The first month of our podcast was focused on the pandemic and things that people could do because we knew we needed to provide immediate value. It was still not part of the long-term vision of our podcast. We shifted once we started seeing that things—I wouldn’t say they died down because they didn’t die down by any means—but they started having a downward trend as people knew what they needed to do during the pandemic.
So then we started inviting people that could potentially buy our product onto the show and talking about things that they were passionate about in the finance world. And so we had a few questions that we would ask them in a pre-podcast show. And that’s what got fun.
How to Create a Winning Team: Advice for New Podcast Creators
I didn’t build the team for a podcast. I built a team to tackle many things. I truly believe in being unconventional, and that includes new hires. I think too often people go and they hire somebody who has a narrow skill set. And so they can’t think outside the box and it’s almost impossible for them to think outside the box because that’s the way they’ve done it. So I recognize that as an opportunity right away.
I inherited a couple of people already that had the skills of writing. It’s a necessary skill to have within your team to consolidate the material from an audio or video file into text that could be searchable with SEO. But we lacked somebody who had expertise with video.

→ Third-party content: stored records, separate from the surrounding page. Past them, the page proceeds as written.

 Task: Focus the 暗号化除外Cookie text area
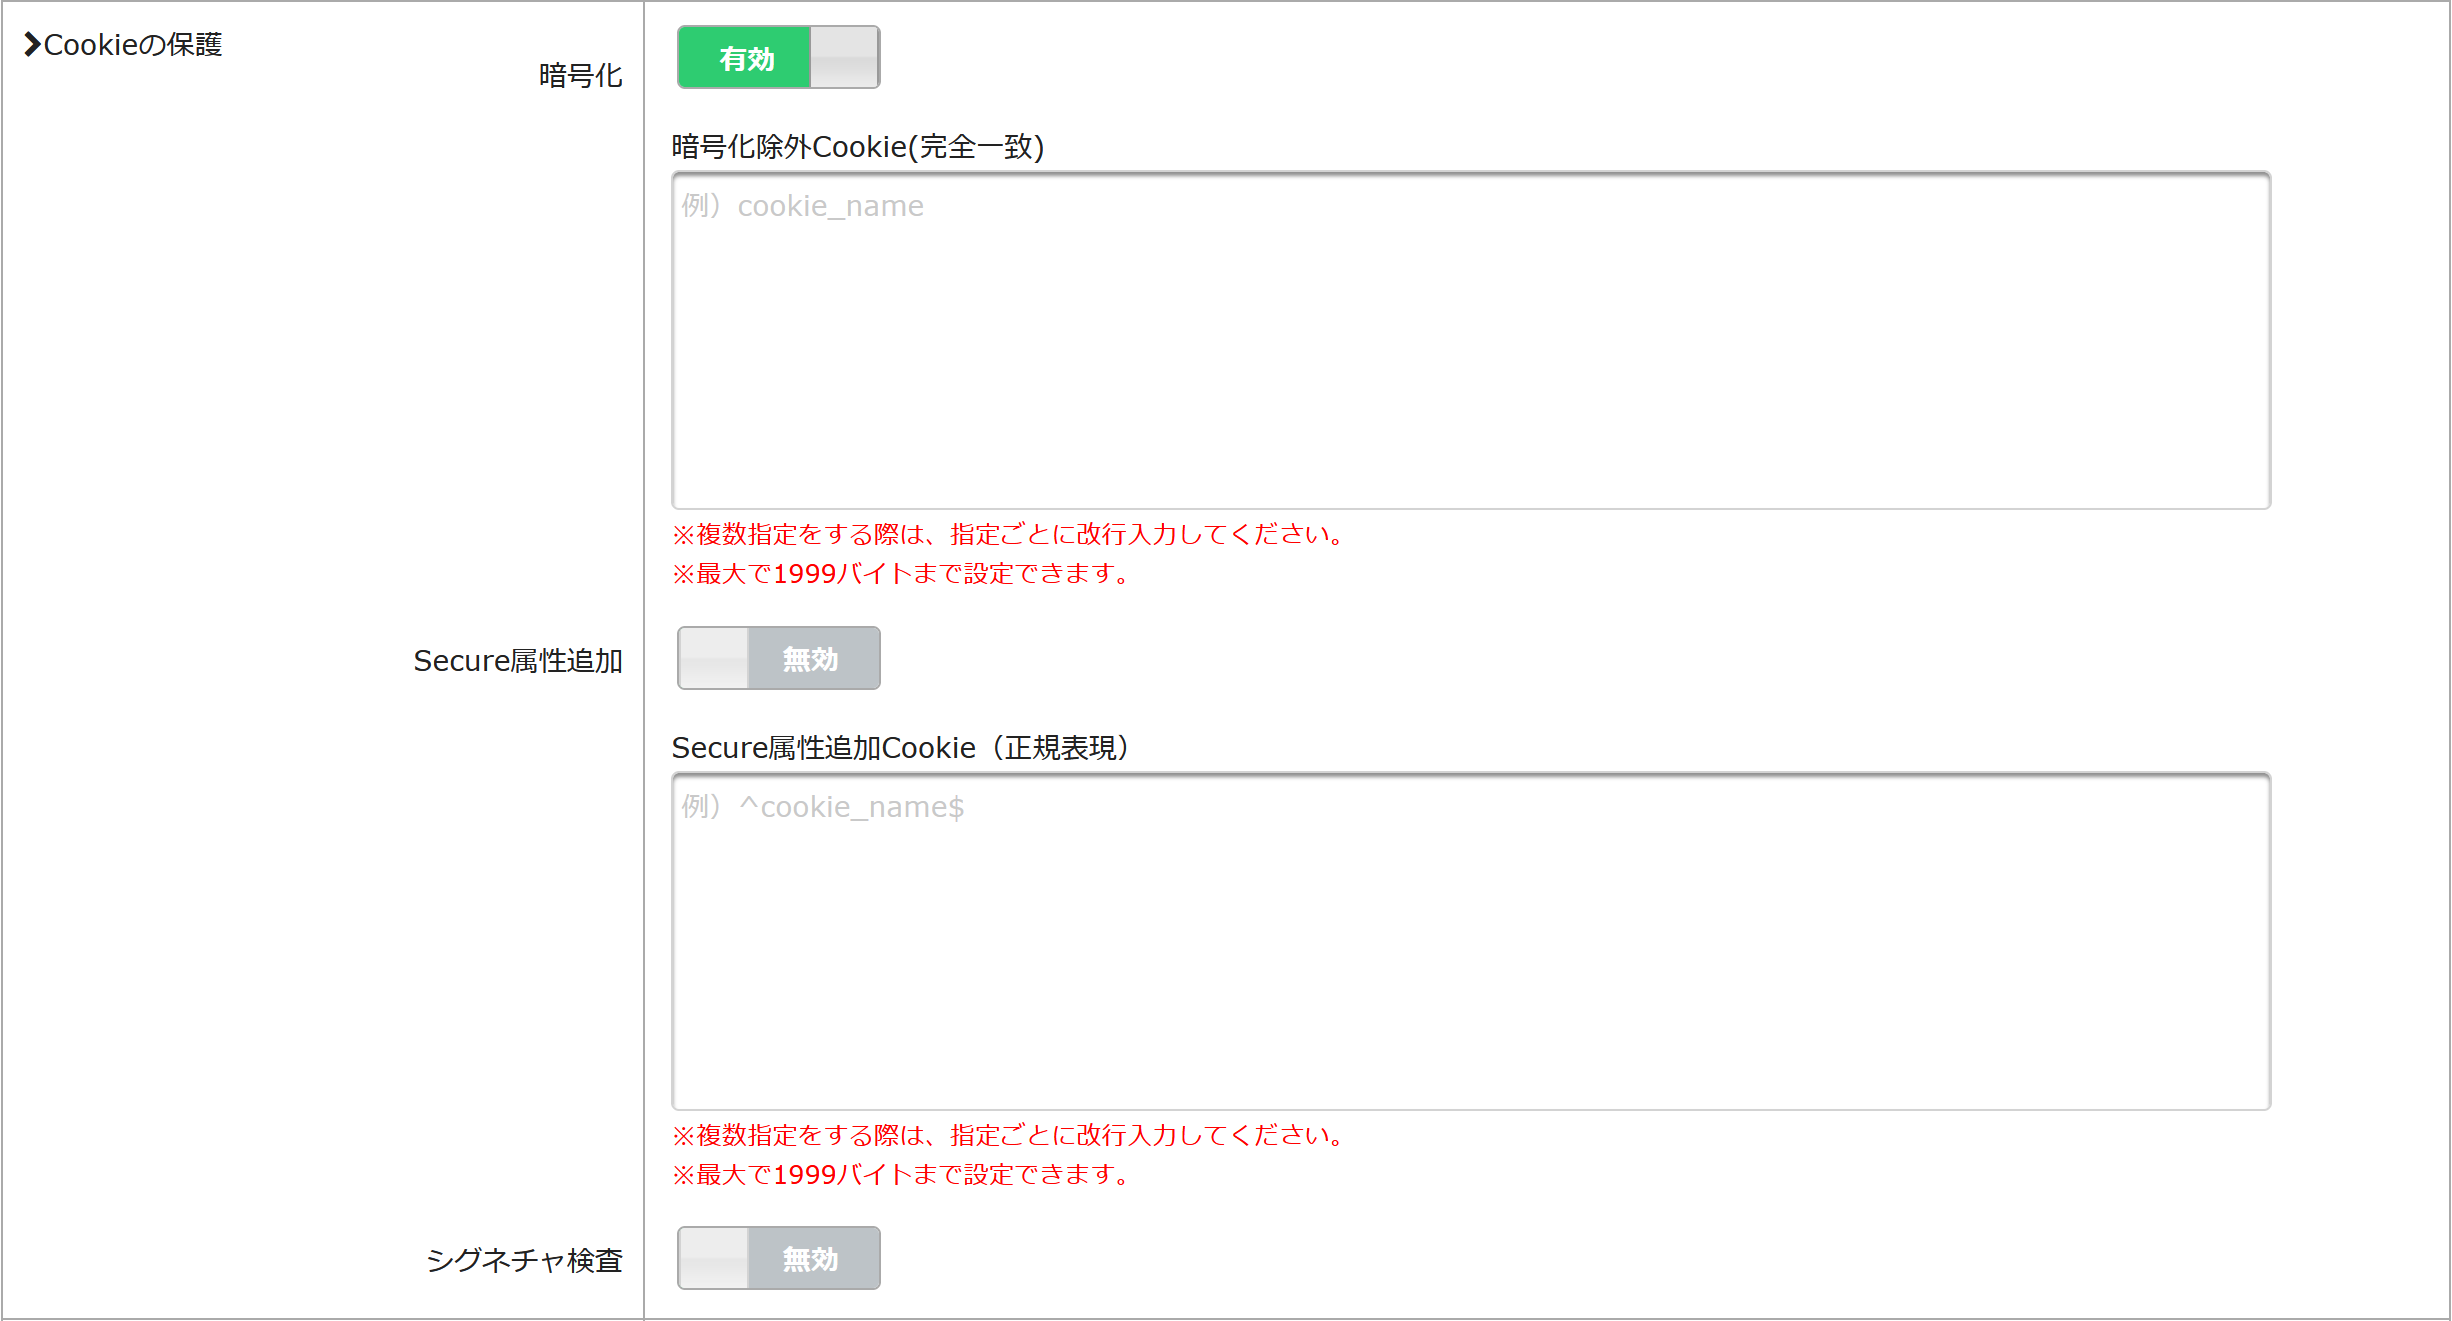pos(1471,341)
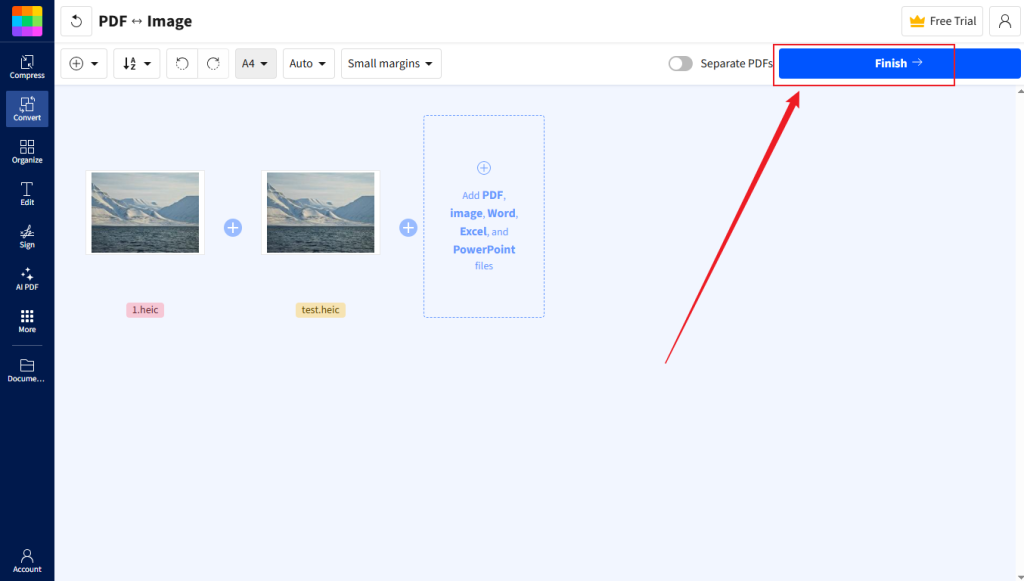Open the Small margins dropdown
The height and width of the screenshot is (581, 1024).
tap(390, 62)
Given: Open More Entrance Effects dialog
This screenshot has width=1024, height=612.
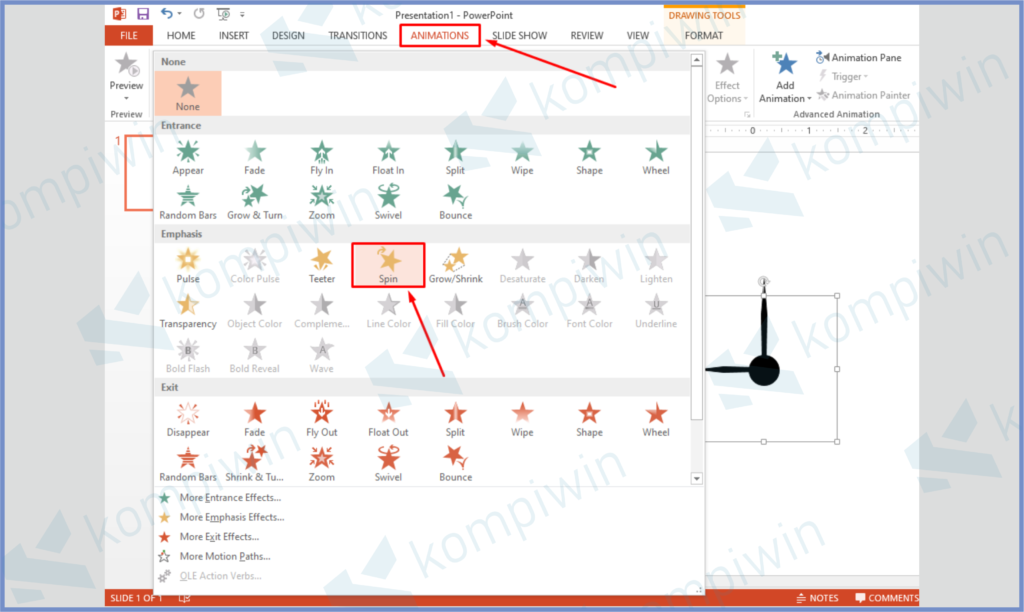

So I found a YouTuber; she did book reviews. I saw her style and what she was doing on Instagram and TikTok. And I was like, “She can be our video person and our social person.” So I hired her and I told her, “You’re going to own this.”
I had somebody that had the skills of project managing content across everything, including writing social posts and design. That PM ran the show behind the scenes. And then we recognized a need for a unique set of skills in design. We brought in this designer. Also, it was very unconventional because they had zero experience at doing anything with graphic design. This person happened to be an amazing painter and artist and wanted to learn graphic design but had never gone down there. So we hired them—one of the best designers I’ve ever found in my entire life and I’ve worked with some incredible designers.
You Want the Right People on Your Show but You Also Need to Make the Content Conversational
The hardest part is getting guests and coordinating with them. So I did all of that myself. And the reason I did that is that I know how much the back-and-forth sucks. And set the team up nicely. So that when we had a guest, we knew when it was going to launch, the topic we were going to be talking about, and the questions we were going to drive the conversation with.
I think the content of a podcast needs to be conversational and less about, “Oh, we’ve got to get through these questions.” Don’t do that. Don’t let your creativity be stalled by the fact that you want to get through certain questions. Because if your guest is riffing on a particular item, that is likely going to be more valuable to your audience than any other thing they say.